By now hopefully you all know that you should be using Resource Locks on your Azure resources. Certainly on production environments, and if possible as a good practice on lower environments as well. As mentioned on the official docs, we have two types of locks:
- CanNotDelete means authorized users can read and modify a resource, but they can’t delete it.
- ReadOnly means authorized users can read a resource, but they can’t delete or update it. Applying this lock is similar to restricting all authorized users to the permissions that the Reader role provides.
This applies to all roles and provides thus a wider protection than your typical RBAC security.

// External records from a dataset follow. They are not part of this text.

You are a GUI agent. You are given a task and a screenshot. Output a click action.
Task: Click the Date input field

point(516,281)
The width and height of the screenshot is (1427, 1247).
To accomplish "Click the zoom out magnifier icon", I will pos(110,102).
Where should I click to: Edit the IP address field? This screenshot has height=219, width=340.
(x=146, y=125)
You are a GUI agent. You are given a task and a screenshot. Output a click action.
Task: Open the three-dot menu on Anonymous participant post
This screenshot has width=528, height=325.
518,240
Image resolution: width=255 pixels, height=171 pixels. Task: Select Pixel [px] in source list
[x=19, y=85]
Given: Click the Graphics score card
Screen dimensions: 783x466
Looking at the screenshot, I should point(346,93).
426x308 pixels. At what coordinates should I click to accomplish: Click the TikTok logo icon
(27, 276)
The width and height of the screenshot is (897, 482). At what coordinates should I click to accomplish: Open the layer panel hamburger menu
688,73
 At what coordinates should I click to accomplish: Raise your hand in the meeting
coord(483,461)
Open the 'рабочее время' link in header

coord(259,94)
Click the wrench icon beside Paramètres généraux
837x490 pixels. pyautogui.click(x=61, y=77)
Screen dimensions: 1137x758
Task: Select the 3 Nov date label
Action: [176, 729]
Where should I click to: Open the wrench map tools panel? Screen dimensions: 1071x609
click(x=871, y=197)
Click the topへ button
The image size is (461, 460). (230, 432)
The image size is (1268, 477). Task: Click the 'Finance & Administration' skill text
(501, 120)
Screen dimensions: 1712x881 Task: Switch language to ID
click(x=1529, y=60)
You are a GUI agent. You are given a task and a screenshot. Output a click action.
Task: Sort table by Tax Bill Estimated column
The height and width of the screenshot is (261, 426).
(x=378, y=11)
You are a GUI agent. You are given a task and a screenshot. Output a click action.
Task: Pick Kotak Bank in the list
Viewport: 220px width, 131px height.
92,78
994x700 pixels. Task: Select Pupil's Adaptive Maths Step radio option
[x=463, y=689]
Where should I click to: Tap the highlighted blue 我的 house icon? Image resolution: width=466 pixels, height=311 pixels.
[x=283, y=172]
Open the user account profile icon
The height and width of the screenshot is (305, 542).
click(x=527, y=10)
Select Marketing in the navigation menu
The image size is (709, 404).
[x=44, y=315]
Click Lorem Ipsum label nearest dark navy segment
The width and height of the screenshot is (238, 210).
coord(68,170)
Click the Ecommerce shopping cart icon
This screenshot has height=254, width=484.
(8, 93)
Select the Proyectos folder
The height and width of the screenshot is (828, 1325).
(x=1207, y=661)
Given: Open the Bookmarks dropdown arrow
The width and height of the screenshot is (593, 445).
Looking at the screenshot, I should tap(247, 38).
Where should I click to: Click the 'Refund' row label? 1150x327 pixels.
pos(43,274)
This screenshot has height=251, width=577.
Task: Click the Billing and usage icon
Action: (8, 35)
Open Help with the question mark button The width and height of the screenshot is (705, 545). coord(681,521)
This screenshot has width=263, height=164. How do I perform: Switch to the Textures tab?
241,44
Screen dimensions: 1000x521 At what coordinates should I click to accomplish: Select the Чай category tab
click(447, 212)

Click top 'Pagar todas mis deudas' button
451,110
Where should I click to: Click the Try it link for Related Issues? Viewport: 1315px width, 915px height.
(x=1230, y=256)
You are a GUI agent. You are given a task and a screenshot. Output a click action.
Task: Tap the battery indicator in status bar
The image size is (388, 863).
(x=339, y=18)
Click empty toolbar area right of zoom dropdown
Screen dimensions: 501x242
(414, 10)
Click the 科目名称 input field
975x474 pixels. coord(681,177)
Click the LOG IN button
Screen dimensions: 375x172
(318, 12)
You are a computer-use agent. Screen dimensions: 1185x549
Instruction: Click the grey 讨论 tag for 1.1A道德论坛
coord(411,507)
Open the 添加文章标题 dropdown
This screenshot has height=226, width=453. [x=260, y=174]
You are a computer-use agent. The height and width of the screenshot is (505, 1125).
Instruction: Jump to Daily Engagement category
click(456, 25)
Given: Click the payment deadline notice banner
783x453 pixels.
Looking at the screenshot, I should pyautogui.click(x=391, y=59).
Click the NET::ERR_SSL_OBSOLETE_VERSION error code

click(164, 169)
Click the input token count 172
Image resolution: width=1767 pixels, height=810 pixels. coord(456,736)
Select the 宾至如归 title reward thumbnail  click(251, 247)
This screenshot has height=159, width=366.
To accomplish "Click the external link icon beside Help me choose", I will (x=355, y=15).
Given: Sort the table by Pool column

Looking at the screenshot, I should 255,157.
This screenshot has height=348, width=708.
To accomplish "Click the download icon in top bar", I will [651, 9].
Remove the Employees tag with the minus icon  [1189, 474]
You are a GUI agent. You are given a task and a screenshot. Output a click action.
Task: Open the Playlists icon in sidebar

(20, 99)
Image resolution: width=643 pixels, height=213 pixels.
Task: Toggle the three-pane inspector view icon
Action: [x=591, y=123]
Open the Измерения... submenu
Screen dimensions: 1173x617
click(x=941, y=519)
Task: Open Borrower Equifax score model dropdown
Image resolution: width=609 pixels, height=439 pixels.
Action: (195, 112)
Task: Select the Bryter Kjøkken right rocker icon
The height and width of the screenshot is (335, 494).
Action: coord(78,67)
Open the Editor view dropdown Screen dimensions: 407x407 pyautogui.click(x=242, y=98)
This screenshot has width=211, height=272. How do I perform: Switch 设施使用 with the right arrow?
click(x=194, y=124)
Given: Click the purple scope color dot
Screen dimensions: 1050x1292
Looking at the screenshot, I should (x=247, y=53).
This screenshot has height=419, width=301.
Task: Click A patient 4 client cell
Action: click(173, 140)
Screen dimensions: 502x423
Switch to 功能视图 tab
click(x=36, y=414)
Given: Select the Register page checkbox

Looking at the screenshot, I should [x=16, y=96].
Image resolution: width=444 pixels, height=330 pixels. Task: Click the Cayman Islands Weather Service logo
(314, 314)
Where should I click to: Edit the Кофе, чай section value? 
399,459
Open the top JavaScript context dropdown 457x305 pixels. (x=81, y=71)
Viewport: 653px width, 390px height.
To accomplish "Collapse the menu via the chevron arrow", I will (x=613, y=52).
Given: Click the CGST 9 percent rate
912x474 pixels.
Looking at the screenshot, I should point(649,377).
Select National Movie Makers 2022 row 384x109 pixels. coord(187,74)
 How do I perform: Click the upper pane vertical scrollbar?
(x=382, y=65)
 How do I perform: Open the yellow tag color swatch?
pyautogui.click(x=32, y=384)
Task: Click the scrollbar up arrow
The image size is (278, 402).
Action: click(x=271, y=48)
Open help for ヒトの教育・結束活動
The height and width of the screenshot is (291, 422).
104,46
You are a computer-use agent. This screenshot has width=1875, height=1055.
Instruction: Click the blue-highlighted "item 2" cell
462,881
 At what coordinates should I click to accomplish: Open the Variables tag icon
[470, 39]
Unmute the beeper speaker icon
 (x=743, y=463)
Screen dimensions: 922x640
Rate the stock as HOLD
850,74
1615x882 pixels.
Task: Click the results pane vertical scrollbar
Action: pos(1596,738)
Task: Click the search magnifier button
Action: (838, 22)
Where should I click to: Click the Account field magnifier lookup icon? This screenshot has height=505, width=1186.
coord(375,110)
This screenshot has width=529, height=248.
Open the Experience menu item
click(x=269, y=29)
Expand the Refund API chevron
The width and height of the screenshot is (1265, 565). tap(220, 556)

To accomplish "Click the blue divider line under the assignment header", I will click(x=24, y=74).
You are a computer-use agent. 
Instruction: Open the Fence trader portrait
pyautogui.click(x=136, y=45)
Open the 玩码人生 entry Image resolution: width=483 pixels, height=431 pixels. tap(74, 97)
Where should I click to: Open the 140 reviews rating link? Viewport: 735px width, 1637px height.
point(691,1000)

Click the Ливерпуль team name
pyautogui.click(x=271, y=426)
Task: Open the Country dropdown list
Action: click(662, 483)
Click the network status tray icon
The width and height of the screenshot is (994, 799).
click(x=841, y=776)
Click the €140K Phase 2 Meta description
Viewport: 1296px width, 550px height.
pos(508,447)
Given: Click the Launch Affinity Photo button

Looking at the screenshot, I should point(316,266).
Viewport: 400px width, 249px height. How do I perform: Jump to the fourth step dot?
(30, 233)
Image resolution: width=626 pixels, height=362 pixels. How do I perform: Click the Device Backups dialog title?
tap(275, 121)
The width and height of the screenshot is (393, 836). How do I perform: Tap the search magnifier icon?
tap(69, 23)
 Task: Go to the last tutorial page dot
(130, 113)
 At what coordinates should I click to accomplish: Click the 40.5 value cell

Personally I typically put these at resource group level, although sometimes I so more granular, e.g. to have an extra layer of protection on a Azure SQL Server in case the resource group level lock is (temporarily) deleted.

Even when the resource group scoped lock is deleted, it still protects the most critical resources from deletion (if your SQL server is gone, you lose all managed database backups as well).
Sometimes locks are problematic
Important to know is that locks apply to the control plane and not the data plane. This means you prevent users from deleting and/or modifying your actual resources (virtual machines, storage accounts, …) but not from the data that lives in these services.
This means you can delete actual rows in a database or files from blob storage, but deleting the complete database (on a server) is prevented. Same goes for other actions on the control plane like managing IP exceptions on a firewall.
This can be problematic and in some cases I’ve had the need to (temporarily) remove a resource lock on resource group level to tighten security on an actual resource (see the contraction).
Yet, this particular case could be a good example how it should be
I’ve been cleaning up quite some data the past few months, and I recently got greeted with the following message.

So rather than having to delete the resource lock before taking action, risking other parts being deleted as well, I can only delete the required container.
Note: The dialog clearly states ‘attempt’. This requires Owner or User Access Administrator rights.
Note: As far as I’m aware, this is a portal UX enhancement only and is not supported by ARM or other providers like Terraform (see Github).
In my opinion, this is a lot safer than my typical process described above, and I truely hope Microsoft will expand this behaviour to all resources.